──────── THE INPUT

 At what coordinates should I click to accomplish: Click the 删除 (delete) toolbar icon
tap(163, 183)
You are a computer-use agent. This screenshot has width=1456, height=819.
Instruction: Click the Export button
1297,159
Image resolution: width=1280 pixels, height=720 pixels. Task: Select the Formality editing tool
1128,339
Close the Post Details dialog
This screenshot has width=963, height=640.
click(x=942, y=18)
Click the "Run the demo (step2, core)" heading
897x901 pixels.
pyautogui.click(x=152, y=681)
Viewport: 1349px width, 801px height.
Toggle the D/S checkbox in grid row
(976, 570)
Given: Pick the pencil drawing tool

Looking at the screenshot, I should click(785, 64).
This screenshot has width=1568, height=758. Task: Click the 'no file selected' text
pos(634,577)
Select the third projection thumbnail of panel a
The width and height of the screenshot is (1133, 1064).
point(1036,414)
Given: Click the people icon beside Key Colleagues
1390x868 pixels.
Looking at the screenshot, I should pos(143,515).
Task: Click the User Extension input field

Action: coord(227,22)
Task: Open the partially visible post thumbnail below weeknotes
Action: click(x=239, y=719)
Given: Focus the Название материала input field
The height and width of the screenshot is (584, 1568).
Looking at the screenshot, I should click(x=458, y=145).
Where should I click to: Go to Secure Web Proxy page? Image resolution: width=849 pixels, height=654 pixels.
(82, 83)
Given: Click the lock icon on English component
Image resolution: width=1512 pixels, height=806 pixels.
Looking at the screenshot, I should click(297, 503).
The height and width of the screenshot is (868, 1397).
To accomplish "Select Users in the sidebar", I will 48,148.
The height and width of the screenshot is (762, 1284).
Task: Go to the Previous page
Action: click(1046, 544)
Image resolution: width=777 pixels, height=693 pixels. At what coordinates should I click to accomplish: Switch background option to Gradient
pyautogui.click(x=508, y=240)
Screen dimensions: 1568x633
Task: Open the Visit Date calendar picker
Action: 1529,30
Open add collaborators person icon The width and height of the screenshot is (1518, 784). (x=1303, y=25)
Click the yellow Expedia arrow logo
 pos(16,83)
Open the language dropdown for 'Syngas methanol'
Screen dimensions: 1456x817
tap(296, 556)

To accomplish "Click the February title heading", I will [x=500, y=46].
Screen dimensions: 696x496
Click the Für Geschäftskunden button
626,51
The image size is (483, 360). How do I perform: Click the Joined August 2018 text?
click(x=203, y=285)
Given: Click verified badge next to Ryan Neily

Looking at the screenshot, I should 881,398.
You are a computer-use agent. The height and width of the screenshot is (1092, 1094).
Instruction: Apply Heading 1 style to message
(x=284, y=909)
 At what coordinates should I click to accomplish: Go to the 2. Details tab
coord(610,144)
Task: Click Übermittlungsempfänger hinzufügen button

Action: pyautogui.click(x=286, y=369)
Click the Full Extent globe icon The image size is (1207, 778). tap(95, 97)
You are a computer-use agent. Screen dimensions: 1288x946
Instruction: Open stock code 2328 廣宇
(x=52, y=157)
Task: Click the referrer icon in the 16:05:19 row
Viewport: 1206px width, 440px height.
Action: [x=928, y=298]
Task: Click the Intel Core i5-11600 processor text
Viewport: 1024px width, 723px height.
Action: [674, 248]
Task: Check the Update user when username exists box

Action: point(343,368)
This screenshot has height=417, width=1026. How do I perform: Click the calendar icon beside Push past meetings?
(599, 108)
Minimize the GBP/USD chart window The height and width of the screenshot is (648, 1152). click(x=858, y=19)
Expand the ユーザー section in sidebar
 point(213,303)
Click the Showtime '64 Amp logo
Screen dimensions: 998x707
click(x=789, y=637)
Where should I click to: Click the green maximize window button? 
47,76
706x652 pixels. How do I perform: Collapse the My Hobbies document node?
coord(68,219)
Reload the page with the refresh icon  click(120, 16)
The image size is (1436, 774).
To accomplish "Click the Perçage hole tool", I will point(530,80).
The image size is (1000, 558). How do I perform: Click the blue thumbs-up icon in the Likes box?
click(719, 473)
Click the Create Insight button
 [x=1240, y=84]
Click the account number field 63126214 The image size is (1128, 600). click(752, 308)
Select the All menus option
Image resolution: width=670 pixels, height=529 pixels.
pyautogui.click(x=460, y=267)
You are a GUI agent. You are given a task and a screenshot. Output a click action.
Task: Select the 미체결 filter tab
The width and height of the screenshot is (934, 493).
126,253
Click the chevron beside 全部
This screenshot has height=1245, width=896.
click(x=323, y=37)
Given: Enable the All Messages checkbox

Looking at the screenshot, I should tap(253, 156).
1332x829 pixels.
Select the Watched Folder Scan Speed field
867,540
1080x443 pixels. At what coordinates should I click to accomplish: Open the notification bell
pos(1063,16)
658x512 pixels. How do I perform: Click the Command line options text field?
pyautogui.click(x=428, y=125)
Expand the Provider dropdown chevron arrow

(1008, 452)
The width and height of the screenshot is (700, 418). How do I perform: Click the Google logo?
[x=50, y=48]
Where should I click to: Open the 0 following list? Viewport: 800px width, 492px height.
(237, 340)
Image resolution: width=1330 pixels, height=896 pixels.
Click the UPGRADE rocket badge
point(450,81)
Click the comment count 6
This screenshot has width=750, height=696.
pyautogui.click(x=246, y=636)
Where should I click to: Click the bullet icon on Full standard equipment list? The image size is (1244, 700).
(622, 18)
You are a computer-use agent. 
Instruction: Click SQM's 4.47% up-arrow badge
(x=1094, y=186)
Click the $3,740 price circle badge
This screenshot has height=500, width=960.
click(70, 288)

────────────────

* [PROBLEM TO SOLVE]
Retype the stretch from the start of the rows through the line that contains "point(1036,414)", keeping every line as it is.

* [EXERCISE OUTPUT]
 At what coordinates should I click to accomplish: Click the 删除 (delete) toolbar icon
tap(163, 183)
You are a computer-use agent. This screenshot has width=1456, height=819.
Instruction: Click the Export button
1297,159
Image resolution: width=1280 pixels, height=720 pixels. Task: Select the Formality editing tool
1128,339
Close the Post Details dialog
This screenshot has width=963, height=640.
click(x=942, y=18)
Click the "Run the demo (step2, core)" heading
897x901 pixels.
pyautogui.click(x=152, y=681)
Viewport: 1349px width, 801px height.
Toggle the D/S checkbox in grid row
(976, 570)
Given: Pick the pencil drawing tool

Looking at the screenshot, I should click(785, 64).
This screenshot has width=1568, height=758. Task: Click the 'no file selected' text
pos(634,577)
Select the third projection thumbnail of panel a
The width and height of the screenshot is (1133, 1064).
point(1036,414)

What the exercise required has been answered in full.